<jonpsy[m]>
zoq: Hey, so I've sent the invite + also sent a doc of our draft idea proposal. If things go well, we can post it today for students to see.
<jonpsy[m]>
* to see. cc: fieryblade
<zoq[m]>
jonpsy[m]: Okay, see you in 12 minutes.
<jonpsy[m]>
thought it was 8:30?
<jonpsy[m]>
we're moving it to 8?
<zoq[m]>
<zoq[m]> "8pm IST ?" <- isn't that in 12 minutes?>
<jonpsy[m]>
daang
<jonpsy[m]>
my bad, lemme re-adjust
<jonpsy[m]>
hey zoq , here's an example of a very nice application of procedurally generated environment: https://www.youtube.com/watch?v=nvdZpJkT-ls. The flappy bird examples really does the concept much injustice
<zoq[m]>
<jonpsy[m]> "hey zoq , here's an example of a..." <- True, In the end it depends on what we like to use it for.
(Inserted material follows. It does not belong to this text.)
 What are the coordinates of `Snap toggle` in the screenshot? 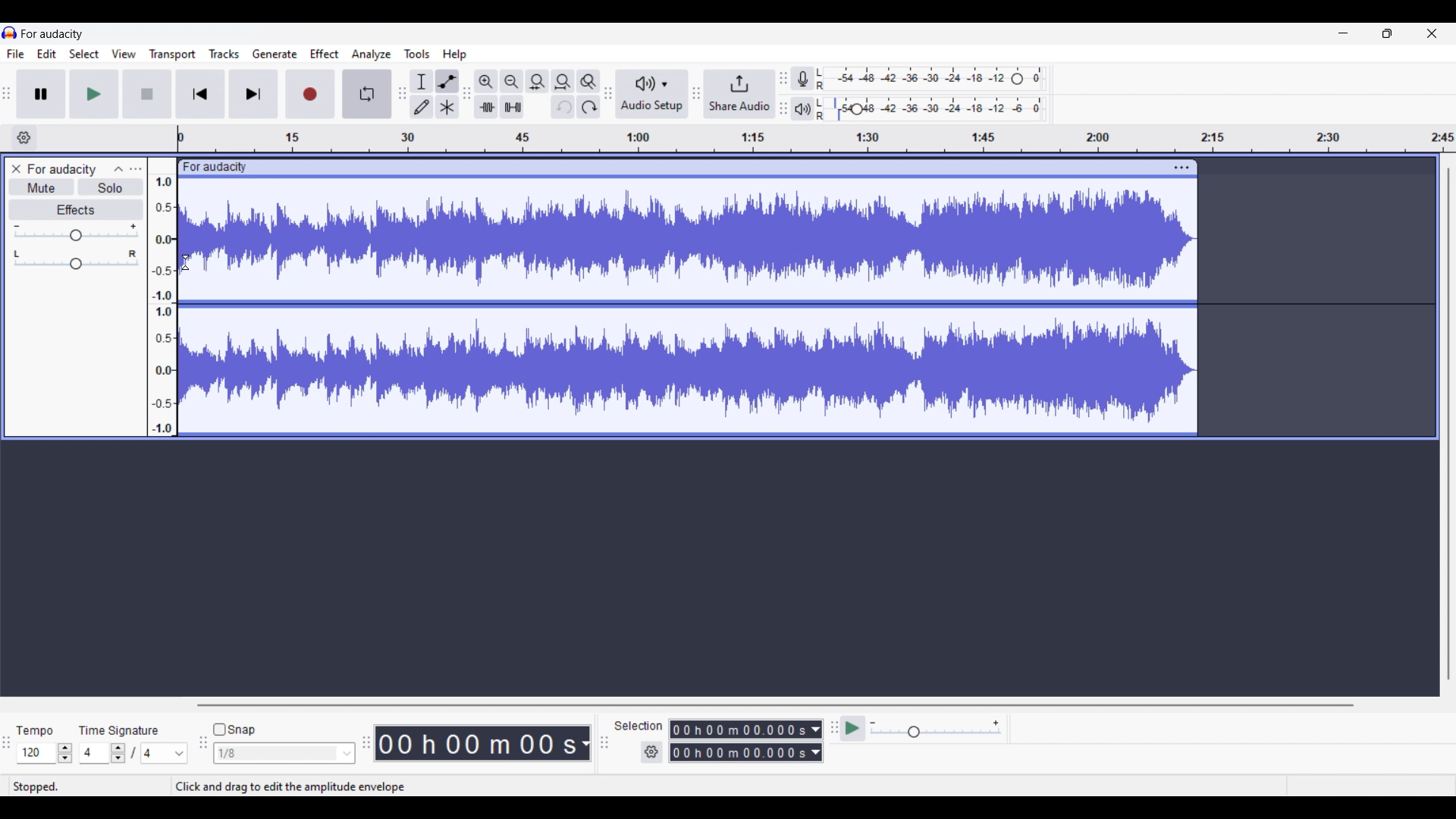 It's located at (234, 730).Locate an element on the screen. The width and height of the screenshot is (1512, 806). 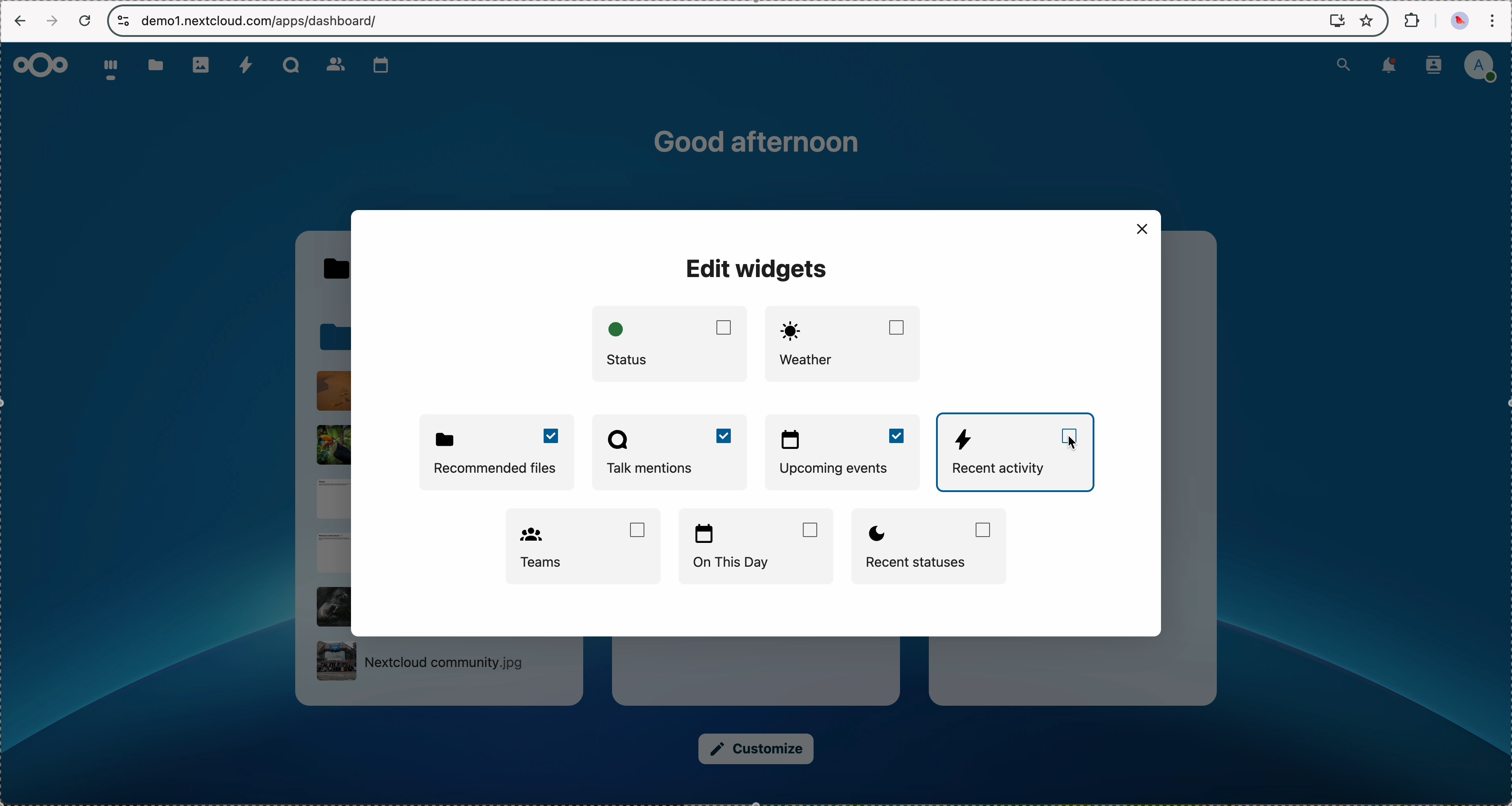
navigate foward is located at coordinates (55, 20).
Usually the idea is to show that X is able to solve a certain task, and to say if we can scale up X we can solve task Y as well.
<zoq[m]>
zoq[m]: Montezuma's Revenge has a reputation of being difficult, because you don't get a reward immediately (sparse reward system), it doesn't look fancy, but this sparse reward system makes it more challenging than other Atari games.
<jonpsy[m]>
Yes, do you know of HER?
<zoq[m]>
jonpsy[m]: From the movie?
<jonpsy[m]>
ah no, Hindsight Experience Replay ;)
<zoq[m]>
jonpsy[m]: hehe, I don't think so.
<jonpsy[m]>
so it works well for sparse reward systems
<jonpsy[m]>
it creates dense examples, from sparse examples, its working is really cool. Infact, our Multiobjective reinforcement learning algorithm was using this in backend
<jonpsy[m]>
zoq[m]: On that note, that prince of persia game which you made RL for. Does it have sparse reward as well? (only get reward when completed the level?)
<zoq[m]>
<jonpsy[m]> "On that note, that prince of..." <- In this case it's imitation learning.
<jonpsy[m]>
Oh
<jonpsy[m]>
that might be disastrous on difficult levels
<zoq[m]>
<jonpsy[m]> "that might be disastrous on..." <- Yes, was mainly just to figure out if it's possible.